Re: 400G forwarding - how does it work?

25 Jul 2022

      Once upon a time, James Bensley <jwbensley+nanog@gmail.com> said:
...
The obvious answer is that it's not magic and my understanding is
fundamentally flawed, so please enlighten me.
So I can't answer to your specific question, but I just wanted to say
that your CPU analysis is simplistic and doesn't really match how CPUs
work now.  Something can be "line rate" but not push the first packet
through in the shortest time.  CPUs break operations down into a series
of very small operations and then run those operations in a pipeline,
with different parts of the CPU working on the micro operations for
different overall operations at the same time.  The first object out of
the pipeline (packet destination calculated in this case) may take more
time, but then after that you keep getting a result every cycle/few
cycles.

For example, it might take 4 times as long to process the first packet,
but as long as the hardware can handle 4 packets in a queue, you'll get
a packet result every cycle after that, without dropping anything.  So
maybe the first result takes 12 cycles, but then you can keep getting a
result every 3 cycles as long as the pipeline is kept full.

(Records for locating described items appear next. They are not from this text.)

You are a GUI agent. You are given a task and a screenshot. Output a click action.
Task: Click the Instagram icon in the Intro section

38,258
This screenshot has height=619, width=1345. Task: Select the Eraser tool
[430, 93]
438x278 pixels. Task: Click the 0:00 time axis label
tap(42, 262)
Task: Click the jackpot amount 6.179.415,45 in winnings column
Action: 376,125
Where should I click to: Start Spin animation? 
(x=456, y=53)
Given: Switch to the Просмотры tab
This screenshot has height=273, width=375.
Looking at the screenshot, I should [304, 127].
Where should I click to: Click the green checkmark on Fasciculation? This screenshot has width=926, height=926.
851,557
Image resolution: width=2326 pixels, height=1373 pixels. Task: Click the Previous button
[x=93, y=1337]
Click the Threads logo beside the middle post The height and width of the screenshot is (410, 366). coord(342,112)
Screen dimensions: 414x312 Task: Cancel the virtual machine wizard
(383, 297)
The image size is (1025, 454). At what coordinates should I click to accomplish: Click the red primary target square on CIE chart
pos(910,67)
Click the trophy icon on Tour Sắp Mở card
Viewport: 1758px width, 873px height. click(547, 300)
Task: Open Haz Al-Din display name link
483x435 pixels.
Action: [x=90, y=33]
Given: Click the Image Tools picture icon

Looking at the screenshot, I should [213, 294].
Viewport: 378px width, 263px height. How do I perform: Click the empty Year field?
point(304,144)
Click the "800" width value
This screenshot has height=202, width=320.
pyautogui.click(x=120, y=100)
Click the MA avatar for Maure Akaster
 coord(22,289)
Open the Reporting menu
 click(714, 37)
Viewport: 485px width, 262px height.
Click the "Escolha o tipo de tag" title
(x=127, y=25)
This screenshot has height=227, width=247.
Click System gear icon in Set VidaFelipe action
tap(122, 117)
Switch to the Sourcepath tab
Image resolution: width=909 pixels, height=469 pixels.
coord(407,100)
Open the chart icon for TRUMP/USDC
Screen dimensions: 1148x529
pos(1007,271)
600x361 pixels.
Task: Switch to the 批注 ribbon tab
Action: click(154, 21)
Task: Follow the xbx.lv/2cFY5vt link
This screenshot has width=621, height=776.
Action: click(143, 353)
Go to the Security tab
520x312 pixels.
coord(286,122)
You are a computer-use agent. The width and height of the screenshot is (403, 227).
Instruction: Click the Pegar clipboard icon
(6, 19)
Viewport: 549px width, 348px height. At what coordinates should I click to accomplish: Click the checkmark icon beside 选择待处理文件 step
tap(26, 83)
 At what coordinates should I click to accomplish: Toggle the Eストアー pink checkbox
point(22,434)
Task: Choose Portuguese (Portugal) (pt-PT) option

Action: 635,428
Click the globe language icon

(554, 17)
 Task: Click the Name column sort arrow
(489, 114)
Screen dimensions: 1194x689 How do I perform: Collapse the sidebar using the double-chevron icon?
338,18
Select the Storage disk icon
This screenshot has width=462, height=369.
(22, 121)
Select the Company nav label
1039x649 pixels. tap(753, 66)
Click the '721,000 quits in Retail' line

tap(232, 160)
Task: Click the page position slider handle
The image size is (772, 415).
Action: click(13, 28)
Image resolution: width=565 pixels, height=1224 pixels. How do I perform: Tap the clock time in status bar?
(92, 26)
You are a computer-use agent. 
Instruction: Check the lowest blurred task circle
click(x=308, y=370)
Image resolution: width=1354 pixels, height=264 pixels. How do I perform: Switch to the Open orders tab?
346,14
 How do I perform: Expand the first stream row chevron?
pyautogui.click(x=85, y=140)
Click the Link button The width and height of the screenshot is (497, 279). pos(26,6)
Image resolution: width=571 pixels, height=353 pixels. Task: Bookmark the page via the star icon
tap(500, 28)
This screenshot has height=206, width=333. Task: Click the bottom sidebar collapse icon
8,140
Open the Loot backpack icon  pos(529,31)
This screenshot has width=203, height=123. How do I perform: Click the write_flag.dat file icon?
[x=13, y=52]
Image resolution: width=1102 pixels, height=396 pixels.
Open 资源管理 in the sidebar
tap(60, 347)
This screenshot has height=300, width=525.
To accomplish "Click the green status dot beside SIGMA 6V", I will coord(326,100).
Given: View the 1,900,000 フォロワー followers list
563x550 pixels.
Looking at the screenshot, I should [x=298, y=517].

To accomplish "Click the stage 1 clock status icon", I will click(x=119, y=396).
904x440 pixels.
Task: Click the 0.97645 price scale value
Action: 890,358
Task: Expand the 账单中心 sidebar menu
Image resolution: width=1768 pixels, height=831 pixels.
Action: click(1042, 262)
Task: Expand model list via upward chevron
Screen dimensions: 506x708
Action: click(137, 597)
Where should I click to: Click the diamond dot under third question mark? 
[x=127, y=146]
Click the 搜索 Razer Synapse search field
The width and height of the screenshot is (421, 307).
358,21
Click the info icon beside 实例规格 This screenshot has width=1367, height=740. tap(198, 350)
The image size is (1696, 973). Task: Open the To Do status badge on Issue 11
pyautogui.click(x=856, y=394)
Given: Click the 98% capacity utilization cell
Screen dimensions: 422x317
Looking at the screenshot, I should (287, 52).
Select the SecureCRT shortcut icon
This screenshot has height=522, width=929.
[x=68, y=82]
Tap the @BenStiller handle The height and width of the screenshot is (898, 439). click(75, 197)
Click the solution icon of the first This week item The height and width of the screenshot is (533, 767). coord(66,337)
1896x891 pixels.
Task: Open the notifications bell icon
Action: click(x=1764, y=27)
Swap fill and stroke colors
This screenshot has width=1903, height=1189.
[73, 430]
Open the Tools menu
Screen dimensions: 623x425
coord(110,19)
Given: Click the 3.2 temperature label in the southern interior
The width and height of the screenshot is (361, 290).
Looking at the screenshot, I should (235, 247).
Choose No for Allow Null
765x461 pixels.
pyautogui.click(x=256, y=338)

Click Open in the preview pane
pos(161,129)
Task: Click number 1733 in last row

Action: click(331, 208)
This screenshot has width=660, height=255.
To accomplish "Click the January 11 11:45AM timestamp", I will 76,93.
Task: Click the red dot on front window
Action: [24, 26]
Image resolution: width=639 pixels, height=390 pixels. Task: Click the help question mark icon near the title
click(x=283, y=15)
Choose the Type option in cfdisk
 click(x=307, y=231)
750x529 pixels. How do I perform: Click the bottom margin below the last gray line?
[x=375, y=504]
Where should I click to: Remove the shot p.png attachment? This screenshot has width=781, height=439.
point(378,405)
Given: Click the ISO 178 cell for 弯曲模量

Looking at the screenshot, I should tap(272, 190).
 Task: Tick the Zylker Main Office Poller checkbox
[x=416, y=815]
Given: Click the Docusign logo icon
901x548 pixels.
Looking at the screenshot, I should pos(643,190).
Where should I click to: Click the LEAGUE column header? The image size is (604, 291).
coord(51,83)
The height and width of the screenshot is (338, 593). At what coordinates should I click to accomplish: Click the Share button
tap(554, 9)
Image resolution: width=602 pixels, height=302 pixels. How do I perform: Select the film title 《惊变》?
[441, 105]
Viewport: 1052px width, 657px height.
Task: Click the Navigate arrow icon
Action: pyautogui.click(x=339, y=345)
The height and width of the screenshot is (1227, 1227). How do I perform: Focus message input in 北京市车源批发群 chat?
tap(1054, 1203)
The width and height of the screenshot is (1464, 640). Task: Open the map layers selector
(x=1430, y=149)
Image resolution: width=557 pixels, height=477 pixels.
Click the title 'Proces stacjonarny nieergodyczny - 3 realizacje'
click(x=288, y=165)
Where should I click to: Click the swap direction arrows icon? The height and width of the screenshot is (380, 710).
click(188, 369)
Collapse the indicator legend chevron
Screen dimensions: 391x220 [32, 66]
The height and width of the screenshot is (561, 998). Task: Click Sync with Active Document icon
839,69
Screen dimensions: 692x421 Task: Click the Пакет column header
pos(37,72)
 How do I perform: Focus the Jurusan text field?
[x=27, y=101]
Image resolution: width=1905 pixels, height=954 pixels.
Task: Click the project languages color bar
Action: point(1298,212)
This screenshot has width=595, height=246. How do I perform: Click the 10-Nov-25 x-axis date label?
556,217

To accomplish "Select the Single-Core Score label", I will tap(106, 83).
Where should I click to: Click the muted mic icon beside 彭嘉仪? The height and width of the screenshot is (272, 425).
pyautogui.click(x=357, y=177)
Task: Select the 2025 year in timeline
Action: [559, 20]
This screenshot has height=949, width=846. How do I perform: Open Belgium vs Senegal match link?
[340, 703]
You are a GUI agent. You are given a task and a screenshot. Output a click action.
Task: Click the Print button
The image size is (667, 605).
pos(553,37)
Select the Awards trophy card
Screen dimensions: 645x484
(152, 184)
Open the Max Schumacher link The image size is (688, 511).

This type of pipelined+superscalar processing was a big deal with Cray
supercomputers, but made it down to PC-level hardware with the Pentium
Pro.  It has issues (see all the Spectre and Retbleed CPU flaws with
branch prediction for example), but in general it allows a CPU to handle
a chain of operations faster than it can handle each operation
individually.

-- 
Chris Adams <cma@cmadams.net>